Personal information
- Full name: Ken Rowe
- Born: 5 December 1943
- Original team: Collegians
- Height: 188 cm (6 ft 2 in)
- Weight: 89 kg (196 lb)

Playing career^{1}
- Years: Club / Games (Goals)
- 1965–66: Melbourne / 17 (0)
- ^{1} Playing statistics correct to the end of 1966.

= Ken Rowe (footballer) =

Australian rules footballer

Ken Rowe (born 5 December 1943) is a former Australian rules footballer who played with Melbourne in the Victorian Football League (VFL). On the list in 1964, he had to wait until Round 5, 1965 against Geelong at Kardinia Park to make his league debut. Wearing the number 30, Rowe played 17 games over two VFL seasons. His last game was Round 18, 1966 against Essendon at Windy Hill.

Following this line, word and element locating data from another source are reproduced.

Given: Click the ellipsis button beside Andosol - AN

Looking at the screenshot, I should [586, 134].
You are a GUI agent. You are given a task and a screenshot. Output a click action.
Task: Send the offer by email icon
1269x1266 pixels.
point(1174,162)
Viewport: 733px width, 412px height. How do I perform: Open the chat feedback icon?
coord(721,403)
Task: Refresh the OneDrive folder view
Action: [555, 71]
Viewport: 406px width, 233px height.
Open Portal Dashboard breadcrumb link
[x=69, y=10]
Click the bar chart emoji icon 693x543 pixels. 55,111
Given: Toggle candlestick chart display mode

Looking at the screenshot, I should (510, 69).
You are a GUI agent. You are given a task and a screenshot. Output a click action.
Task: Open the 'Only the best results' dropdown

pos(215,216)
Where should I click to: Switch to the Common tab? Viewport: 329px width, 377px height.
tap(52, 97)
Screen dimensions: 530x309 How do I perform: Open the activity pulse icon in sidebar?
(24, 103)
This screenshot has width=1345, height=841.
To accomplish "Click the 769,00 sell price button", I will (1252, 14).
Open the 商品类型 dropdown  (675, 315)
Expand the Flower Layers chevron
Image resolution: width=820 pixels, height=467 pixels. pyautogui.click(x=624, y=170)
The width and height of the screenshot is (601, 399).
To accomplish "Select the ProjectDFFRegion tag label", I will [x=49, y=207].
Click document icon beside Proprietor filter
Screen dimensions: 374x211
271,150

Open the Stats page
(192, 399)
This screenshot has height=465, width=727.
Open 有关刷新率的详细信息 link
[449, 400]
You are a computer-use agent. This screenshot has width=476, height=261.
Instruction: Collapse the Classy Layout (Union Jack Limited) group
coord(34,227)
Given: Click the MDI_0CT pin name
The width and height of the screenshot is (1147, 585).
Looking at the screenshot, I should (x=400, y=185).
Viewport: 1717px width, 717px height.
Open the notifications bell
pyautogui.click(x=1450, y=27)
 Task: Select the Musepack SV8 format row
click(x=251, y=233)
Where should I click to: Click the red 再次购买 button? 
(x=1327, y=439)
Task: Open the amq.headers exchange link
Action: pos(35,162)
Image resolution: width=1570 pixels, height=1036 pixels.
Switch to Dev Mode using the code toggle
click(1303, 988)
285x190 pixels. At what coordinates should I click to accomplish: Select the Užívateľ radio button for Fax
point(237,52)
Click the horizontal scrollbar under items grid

Rowe became player-coach of Shepparton in 1967, leading them to premierships in 1968 and 1969.

Ken Rowe's next football adventure came as captain-coach of Frankston in the Victorian Football Association from 1971 to 1974.

He returned to Melbourne Football Club to serve on the committee between 1978 and 1985, including a recruiting manager in 1983. Ken Rowe became a Life Member in 1985.